◆ INSTRUCTIONS TO FOLLOW ◆
Restate all of the data exactly.
++++ SUPPLIED MATERIAL ++++
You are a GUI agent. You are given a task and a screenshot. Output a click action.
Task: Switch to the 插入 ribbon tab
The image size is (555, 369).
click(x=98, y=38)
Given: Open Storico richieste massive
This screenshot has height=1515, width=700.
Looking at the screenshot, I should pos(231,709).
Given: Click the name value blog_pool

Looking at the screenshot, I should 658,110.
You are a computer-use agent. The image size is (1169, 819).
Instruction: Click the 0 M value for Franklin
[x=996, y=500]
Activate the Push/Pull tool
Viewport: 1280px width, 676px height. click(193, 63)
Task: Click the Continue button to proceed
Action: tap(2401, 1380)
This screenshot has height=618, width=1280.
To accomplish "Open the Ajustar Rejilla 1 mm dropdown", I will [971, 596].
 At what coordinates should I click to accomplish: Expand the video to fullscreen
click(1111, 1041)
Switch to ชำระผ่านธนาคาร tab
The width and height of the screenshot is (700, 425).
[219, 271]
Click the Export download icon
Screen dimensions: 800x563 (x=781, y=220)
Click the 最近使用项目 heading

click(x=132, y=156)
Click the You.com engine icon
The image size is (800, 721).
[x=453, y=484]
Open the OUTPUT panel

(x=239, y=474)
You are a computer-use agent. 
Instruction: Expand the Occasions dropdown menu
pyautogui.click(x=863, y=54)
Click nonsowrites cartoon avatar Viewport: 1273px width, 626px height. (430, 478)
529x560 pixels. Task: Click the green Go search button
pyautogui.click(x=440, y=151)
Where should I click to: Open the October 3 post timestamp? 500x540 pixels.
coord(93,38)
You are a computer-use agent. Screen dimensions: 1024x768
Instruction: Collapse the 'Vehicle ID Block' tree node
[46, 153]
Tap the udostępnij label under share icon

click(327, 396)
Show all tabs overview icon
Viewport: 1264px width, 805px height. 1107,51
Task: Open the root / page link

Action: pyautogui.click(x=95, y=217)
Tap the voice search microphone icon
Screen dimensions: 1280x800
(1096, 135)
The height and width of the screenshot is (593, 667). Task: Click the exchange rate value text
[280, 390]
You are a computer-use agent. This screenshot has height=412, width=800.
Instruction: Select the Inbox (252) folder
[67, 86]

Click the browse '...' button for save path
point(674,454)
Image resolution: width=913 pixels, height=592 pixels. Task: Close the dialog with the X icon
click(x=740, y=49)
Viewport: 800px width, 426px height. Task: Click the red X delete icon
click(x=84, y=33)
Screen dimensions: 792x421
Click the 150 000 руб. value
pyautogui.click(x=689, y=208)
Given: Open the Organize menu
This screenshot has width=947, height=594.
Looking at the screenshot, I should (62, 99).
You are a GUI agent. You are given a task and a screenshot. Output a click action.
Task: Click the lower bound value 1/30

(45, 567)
++++
◆ RESULT OF THE EXERCISE ◆
You are a GUI agent. You are given a task and a screenshot. Output a click action.
Task: Switch to the 插入 ribbon tab
The image size is (555, 369).
click(x=98, y=38)
Given: Open Storico richieste massive
This screenshot has height=1515, width=700.
Looking at the screenshot, I should pos(231,709).
Given: Click the name value blog_pool

Looking at the screenshot, I should 658,110.
You are a computer-use agent. The image size is (1169, 819).
Instruction: Click the 0 M value for Franklin
[x=996, y=500]
Activate the Push/Pull tool
Viewport: 1280px width, 676px height. click(193, 63)
Task: Click the Continue button to proceed
Action: tap(2401, 1380)
This screenshot has height=618, width=1280.
To accomplish "Open the Ajustar Rejilla 1 mm dropdown", I will [971, 596].
 At what coordinates should I click to accomplish: Expand the video to fullscreen
click(1111, 1041)
Switch to ชำระผ่านธนาคาร tab
The width and height of the screenshot is (700, 425).
[219, 271]
Click the Export download icon
Screen dimensions: 800x563 (x=781, y=220)
Click the 最近使用项目 heading

click(x=132, y=156)
Click the You.com engine icon
The image size is (800, 721).
[x=453, y=484]
Open the OUTPUT panel

(x=239, y=474)
You are a computer-use agent. 
Instruction: Expand the Occasions dropdown menu
pyautogui.click(x=863, y=54)
Click nonsowrites cartoon avatar Viewport: 1273px width, 626px height. (430, 478)
529x560 pixels. Task: Click the green Go search button
pyautogui.click(x=440, y=151)
Where should I click to: Open the October 3 post timestamp? 500x540 pixels.
coord(93,38)
You are a computer-use agent. Screen dimensions: 1024x768
Instruction: Collapse the 'Vehicle ID Block' tree node
[46, 153]
Tap the udostępnij label under share icon

click(327, 396)
Show all tabs overview icon
Viewport: 1264px width, 805px height. 1107,51
Task: Open the root / page link

Action: pyautogui.click(x=95, y=217)
Tap the voice search microphone icon
Screen dimensions: 1280x800
(1096, 135)
The height and width of the screenshot is (593, 667). Task: Click the exchange rate value text
[280, 390]
You are a computer-use agent. This screenshot has height=412, width=800.
Instruction: Select the Inbox (252) folder
[67, 86]

Click the browse '...' button for save path
point(674,454)
Image resolution: width=913 pixels, height=592 pixels. Task: Close the dialog with the X icon
click(x=740, y=49)
Viewport: 800px width, 426px height. Task: Click the red X delete icon
click(x=84, y=33)
Screen dimensions: 792x421
Click the 150 000 руб. value
pyautogui.click(x=689, y=208)
Given: Open the Organize menu
This screenshot has width=947, height=594.
Looking at the screenshot, I should (62, 99).
You are a GUI agent. You are given a task and a screenshot. Output a click action.
Task: Click the lower bound value 1/30

(45, 567)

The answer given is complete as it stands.